肺気腫などの慢性肺疾患に対する効果的な治療は、残念ながらまだ確立されていません。このため、こうした肺疾患にならないように予防することが最善策となります。しかし慢性肺疾患予防に効果的な食事内容についての研究は、これまでほとんどされていませんでした。こうした背景の中、最新の研究は、オメガ-3脂肪酸が肺の健康を維持するために重要な働きをするかもしれないという、新たな発見をしています。
この研究は2つの異なる内容から構成されています。

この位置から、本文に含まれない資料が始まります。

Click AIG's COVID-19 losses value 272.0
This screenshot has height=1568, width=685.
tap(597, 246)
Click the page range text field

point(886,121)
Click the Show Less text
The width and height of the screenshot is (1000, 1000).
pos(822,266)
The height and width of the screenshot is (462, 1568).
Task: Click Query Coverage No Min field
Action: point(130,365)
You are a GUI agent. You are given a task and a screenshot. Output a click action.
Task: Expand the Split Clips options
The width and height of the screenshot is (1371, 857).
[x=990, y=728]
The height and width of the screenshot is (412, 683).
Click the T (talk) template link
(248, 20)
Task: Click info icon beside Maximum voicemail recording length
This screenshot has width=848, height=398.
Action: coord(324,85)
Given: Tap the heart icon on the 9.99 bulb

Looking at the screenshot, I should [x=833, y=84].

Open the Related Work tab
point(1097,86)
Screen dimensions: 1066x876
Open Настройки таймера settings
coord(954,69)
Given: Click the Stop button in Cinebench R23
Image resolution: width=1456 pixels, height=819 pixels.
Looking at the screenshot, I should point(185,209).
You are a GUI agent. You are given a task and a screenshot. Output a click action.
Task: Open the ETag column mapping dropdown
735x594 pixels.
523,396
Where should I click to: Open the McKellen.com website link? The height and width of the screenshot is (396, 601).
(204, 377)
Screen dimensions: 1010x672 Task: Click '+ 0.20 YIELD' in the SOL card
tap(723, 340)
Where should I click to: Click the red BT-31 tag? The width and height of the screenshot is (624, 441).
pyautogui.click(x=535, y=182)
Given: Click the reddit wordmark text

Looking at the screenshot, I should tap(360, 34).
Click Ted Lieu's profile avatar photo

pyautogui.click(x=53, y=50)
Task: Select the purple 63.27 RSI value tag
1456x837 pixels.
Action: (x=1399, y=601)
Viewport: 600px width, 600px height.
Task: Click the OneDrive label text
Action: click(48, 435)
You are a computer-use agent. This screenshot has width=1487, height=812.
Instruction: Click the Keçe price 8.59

一つは、約15,000人を対象とした研究で、平均7年間の調査期間を設けて対象者の食事内容と呼吸機能との関係について調べています。対象者は、研究が始まった時点では慢性肺疾患に罹患していない健康人であり、平均年齢は56歳、55%が女性、人種的に多様な成人のグループでした。調査の結果、血中オメガ-3脂肪酸濃度が高いほど、呼吸機能が維持されることがわかりました。特にDHA(ドコサヘキサエン酸)濃度が高いほどこの傾向が強いことが認められています。
もう一つの研究は、50万人以上の遺伝子データを分析し、肺の健康と相関するかどうかを見るために、血液中の特定の遺伝子マーカーを、栄養摂取量の間接的な測定値として解析しています。その結果、オメガ-3脂肪酸、中でもDHAが高いほど肺機能の改善と関連していることが示されました。
がんや心血管疾患を予防するための食事の役割については多く知られていますが、慢性肺疾患における食事の役割はあまり研究されていませんでした。この研究は、魚の脂肪に多く含まれるオメガ-3脂肪酸を摂取することが、肺の健康を維持できる可能性を示唆したものです。若い世代を中心に魚を食べる機会が減ってきているようですが、肉より魚を食べた方が健康管理の上では効果が大きいと言えそうです。